Until today, the powerful language in the latest climate-change report from the Intergovernmental Panel on Climate Change generated scant coverage, and little or no demand from reporters for government reactions.
Coverage of any kind was meager yesterday, as I pointed out in my previous post. Today, some others caught up, running stories from The Associated Press or writing off of the IPCC report and press release. But aside from the handful of reporters who went to Yokohama for the release of the report, nobody was doing much original reporting.
I found one example of the kind of story I was looking for when I opened The New York Times today. There Coral Davenport wrote a news analysis reporting that the new data puts pressure on the Obama administration to act. She gets comment from House Speaker John A. Beohner, whose spokesperson says he "doesn't see any real signs of support" for strong action on climate change.
He might be right, and part of the reason might be because not enough reporters are demanding answers from the administration, Congress, and foreign governments. Simply by asking, Davenport forces Todd D. Stern, whom she identifies as the State Department's chief climate-change negotiator, to make painfully clear how little interest the administration has in responding, whatever the president might say about climate change. "The report makes clear the urgency for strong action to reduce emissions and build greater resilience," he tells Davenport. Sounds good so far. But then he "made clear that there was no chance that the United States would finance most of any climate adaptation fund with taxpayer dollars. 'The fiscal reality of the United States and other developed countries is not going to allow it,' he said.
Get it? There is urgency for strong action–but fiscal reality is not going to allow it. So–apparently not so urgent after all.
Others should be knocking on Stern's door to make him say that again and again. And on the door of Secretary of State John Kerry, who got away with merely issuing a 196-word statement. And even that contradicted Stern. Where Stern said the fiscal reality prevented any substantial response, Kerry said "you can't deny the reality. Unless we act dramatically and quickly, science tells us our climate and our way of life are literally in jeopardy."

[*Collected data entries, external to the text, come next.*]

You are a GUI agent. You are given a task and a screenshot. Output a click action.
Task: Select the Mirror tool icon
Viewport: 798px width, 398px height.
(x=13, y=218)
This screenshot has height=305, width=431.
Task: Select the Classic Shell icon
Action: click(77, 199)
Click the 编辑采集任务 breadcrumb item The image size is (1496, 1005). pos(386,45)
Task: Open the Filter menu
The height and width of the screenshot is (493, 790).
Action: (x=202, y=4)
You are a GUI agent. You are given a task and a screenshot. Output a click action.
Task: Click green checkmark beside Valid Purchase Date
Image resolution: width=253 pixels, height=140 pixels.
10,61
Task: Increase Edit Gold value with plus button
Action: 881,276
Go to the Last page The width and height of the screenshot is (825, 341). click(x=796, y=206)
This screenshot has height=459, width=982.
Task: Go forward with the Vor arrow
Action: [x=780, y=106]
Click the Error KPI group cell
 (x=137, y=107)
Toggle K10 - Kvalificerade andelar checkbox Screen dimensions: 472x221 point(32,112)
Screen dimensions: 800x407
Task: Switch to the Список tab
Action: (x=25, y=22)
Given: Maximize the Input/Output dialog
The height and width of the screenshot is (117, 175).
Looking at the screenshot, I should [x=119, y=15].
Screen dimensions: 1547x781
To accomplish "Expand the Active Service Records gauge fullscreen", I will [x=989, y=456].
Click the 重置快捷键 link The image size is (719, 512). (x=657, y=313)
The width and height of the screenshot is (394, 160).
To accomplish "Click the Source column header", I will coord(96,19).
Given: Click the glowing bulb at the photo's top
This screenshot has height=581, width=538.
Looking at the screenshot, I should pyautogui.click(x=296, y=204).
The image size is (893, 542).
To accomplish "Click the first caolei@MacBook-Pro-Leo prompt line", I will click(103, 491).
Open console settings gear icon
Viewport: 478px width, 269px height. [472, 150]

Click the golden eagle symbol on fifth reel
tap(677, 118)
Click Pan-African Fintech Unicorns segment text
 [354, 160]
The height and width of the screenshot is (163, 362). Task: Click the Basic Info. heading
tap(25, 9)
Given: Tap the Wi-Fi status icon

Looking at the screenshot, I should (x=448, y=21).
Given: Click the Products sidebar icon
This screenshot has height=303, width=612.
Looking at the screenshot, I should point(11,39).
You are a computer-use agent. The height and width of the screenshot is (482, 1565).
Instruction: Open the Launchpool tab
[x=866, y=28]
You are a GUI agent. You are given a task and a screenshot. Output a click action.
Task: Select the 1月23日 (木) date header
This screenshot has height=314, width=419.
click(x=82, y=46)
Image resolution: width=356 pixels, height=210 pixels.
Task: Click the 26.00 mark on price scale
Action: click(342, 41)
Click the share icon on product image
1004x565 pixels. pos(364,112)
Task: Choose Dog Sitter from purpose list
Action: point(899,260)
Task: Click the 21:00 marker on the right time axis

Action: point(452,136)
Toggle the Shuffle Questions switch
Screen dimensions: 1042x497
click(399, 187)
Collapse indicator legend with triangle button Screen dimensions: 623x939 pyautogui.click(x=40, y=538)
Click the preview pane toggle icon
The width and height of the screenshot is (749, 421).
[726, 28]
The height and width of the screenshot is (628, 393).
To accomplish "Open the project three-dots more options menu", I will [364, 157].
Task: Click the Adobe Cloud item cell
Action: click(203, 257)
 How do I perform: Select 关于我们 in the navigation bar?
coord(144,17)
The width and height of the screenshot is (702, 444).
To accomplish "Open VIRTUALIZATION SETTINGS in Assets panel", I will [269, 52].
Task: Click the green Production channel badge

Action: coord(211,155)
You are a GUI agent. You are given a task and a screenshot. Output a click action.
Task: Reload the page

Let's get our message together, fellas. The boss says we can't deny the reality that urgent dramatic action is necessary to preserve our way of life. His negotiator says the reality is that the U.S. will not fund most of any response with taxpayer dollars.
Where is the press, which should be demanding to know what the reality is, or what the pseudo-reality inside the State Department looks like? Are we going to let these guys off the hook?
Every scrap of information about Malaysia Flight 370 is being scrutinized for hours by panels of analysts on cable news and across the Internet.
Could we take just one or two members of the Malaysia 370 press corps and put them on climate change?
Which will be the bigger story next month, next year, or 10 years from now?